Before switching to SD-WAN, companies should consider a range of questions. What applications will be running over the network, and where are they located? Are there any highly network sensitive applications to consider? Are you equipped to manage the SD-WAN network yourself, or do you want a full turnkey solution? What are the security requirements for the solution and is there an opportunity for enhancing your security posture depending on the chosen solution?
3. Hire an advisor
The decision to switch over to SD-WAN is difficult and wildly complicated. The AVANT report said the move “is often a detailed decision-making process that takes into account a variety of facets and may cross the boundaries of multiple organizations within your company, including management, IT, security, and finance.”
“Also, given the variety of available options we recommend you consult with third-party trusted advisors familiar with the SD-WAN landscape to help you make a well-informed choice,” Presti added.

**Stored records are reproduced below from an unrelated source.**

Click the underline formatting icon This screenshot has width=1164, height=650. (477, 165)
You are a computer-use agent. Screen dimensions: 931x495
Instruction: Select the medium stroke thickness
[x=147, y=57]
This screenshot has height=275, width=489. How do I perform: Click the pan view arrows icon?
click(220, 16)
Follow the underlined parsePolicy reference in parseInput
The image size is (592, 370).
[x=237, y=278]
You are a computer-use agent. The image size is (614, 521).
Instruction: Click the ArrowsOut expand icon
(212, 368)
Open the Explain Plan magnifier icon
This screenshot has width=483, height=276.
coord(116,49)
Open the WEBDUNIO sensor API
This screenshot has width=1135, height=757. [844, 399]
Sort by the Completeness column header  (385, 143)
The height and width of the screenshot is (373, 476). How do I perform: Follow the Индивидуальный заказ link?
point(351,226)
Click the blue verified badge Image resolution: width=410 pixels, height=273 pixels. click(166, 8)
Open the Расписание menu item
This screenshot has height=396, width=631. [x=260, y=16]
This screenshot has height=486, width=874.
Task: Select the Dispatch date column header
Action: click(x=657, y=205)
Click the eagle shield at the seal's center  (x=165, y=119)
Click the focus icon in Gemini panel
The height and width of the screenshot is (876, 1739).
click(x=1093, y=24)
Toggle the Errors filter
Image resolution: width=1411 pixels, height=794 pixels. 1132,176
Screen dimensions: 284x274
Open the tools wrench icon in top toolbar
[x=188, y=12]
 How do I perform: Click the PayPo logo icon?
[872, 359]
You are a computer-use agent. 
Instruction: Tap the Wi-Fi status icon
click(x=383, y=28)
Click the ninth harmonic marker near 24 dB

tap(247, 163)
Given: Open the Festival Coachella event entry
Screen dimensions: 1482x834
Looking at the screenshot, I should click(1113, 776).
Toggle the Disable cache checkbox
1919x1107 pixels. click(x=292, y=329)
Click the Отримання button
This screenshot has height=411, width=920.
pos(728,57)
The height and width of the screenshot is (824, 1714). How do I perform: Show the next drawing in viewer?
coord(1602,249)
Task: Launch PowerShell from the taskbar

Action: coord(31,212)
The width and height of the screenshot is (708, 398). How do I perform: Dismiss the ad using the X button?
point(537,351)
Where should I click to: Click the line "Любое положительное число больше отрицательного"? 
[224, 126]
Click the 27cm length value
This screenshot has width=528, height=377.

There are now dozens of options for SD-WAN providers, and each has a slightly different offering. Some of the the standalone services include companies like Aryaka, Big Leaf Networks, Cato Networks, Cisco, Cloudgenix, Fortinet, and Oracle.
Major carriers and aggregators have SD-WAN options, including AT&T Business, Atlantic Metro, BCN, Bullseye Telecom, China Telecom, Aptum, CenturyLink, GTT, TATA, Verizon and Zayo.
According to Presti, the best way to conduct a seamless transition is to hire outside help to guide your IT team through the process.
“Have a solid, trusted advisor come in, look at your network and figure out how to make this transition with the least amount of disruption. Whenever you do a technology transition, you have to look at how any change is going to impact everything else around it,” Presti told TechRepublic. “It’s not difficult for the people who understand it, but it’s a critical part of the process that needs to be done properly. You can’t just spring this on your team. You have to work with people who know SD-WAN.”